I'm using the following function to calculate Edwards R^2 (formula 19 in Edwards et al. 2008) of a mixed effects model (I hope the implementation is correct):

r2lmer <- function(model) {
   require(aod) # need the aod package for wald.test function
   if (class(model) != "mer") stop("mer object expected")
   n <- model@dims[['n']] # the number of observations
   p <- model@dims[['p']] # number of parameters
   df.mod <- n - p

   wald.model <- wald.test(b = fixef(model), Sigma = vcov(model), df = df.mod, Terms = 2:p)
   wald.F <- as.numeric(wald.model$result$Ftest[1])
   ( (p - 1) * 1 / df.mod * wald.F ) / (1 + (p - 1 ) * 1 / df.mod * wald.F )
}

In order to internally valdiate a mixed effects model, I would like to estimate the variance explained when the model is applied to a new data set, that is, when only the data changes, but not the parameter estimates.

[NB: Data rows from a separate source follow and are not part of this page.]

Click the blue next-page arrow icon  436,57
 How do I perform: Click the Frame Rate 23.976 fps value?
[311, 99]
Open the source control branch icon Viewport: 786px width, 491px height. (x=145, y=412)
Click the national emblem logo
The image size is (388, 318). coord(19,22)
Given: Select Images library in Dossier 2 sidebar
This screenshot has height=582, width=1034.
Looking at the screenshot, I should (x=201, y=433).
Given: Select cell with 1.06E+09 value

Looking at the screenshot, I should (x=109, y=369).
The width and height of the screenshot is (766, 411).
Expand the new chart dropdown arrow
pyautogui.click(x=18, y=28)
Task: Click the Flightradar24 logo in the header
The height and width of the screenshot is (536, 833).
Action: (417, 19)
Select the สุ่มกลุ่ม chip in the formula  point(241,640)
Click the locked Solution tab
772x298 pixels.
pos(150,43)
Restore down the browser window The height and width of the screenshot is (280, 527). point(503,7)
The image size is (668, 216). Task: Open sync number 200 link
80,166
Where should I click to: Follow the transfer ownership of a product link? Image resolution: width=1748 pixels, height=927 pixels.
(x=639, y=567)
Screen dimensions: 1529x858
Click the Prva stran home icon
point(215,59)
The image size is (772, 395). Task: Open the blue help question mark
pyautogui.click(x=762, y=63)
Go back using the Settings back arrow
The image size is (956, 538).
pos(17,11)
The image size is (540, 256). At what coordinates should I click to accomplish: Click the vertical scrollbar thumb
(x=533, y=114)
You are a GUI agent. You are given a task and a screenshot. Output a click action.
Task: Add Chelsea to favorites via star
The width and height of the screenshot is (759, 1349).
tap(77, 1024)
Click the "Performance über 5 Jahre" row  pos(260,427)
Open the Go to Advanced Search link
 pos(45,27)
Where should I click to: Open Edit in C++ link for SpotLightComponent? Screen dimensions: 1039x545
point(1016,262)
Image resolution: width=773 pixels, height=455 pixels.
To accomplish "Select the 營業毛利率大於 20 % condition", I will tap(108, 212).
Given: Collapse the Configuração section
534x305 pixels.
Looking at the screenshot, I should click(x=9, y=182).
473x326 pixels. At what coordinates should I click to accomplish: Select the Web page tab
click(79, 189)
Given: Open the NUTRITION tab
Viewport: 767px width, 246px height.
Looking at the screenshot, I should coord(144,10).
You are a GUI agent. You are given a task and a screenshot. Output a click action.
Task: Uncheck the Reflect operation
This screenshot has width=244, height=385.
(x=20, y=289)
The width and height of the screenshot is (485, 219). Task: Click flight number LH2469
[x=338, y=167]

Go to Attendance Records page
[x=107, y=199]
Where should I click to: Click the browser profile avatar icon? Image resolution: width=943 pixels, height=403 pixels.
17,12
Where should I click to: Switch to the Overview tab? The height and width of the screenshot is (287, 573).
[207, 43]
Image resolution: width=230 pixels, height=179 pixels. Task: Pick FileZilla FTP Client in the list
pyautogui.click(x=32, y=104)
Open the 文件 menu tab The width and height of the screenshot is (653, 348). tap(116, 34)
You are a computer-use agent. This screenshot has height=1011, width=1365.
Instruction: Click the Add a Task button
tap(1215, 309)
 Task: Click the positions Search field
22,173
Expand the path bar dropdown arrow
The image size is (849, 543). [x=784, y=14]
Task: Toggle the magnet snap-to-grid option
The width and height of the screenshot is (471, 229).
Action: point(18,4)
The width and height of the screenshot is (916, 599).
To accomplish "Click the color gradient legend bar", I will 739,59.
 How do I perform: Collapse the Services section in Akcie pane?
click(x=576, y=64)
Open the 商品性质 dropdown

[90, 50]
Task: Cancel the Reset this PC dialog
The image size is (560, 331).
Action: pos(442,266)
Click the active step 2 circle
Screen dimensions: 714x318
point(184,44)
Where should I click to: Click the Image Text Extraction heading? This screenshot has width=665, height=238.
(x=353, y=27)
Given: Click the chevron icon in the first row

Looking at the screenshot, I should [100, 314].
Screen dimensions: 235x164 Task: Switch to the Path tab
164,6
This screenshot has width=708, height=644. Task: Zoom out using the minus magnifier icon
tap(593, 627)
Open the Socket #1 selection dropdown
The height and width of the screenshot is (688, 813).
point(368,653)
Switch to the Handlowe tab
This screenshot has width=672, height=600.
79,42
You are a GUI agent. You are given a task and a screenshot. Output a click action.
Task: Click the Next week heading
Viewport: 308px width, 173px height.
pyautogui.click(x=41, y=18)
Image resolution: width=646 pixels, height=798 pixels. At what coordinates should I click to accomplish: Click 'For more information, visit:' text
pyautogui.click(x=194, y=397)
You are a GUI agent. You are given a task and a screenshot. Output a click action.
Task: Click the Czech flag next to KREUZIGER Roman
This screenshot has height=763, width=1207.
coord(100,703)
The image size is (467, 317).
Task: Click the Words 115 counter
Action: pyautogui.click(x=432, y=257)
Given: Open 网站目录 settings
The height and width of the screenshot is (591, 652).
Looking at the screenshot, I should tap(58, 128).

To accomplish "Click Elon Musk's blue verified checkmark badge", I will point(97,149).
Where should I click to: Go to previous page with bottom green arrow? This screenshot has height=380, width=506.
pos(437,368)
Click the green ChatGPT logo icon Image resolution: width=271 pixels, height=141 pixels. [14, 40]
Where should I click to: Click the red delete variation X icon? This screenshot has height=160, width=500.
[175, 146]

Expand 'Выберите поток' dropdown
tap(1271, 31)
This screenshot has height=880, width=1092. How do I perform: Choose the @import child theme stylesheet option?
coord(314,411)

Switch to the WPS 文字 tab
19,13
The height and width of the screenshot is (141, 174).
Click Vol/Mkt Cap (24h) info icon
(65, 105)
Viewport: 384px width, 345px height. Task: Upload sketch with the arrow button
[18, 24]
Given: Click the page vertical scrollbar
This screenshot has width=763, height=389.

I'm not sure if it's even theoretically possible. Any help is highly appreciated.

Edit

If it's not a good idea to use an R^2 statistic for LMM, what other performance measures could one use to internally validate LMM? I have a LMM with just one random effects factor (varying intercept due to repeated measures) and several fixed effects factors. I'am primarily interested in the fixed effects and it is my understanding that Edward's R^2 is a good measure for the variance explained by the fixed effects. Edward's R^2 is also recommended for cross-validation in this paper:

Cheng et al. Real longitudinal data analysis for real people: Building a good enough mixed model. Statistics in Medicine. 2010, 29 504-520

Best Answer

I tend to be more and more convinced that this just generally isn't a good idea because the meaning the R^2 isn't really exactly the same as in a conventional linear regression. As such, one always runs into interpretation issues and it often distracts from the meat of the story. Time spent writing a good description of the fit of model is time better spent... but I could be wrong.

[A good answer to a question on how to write up the fit of an LMM model would be really handy (which a cursory search didn't show me).]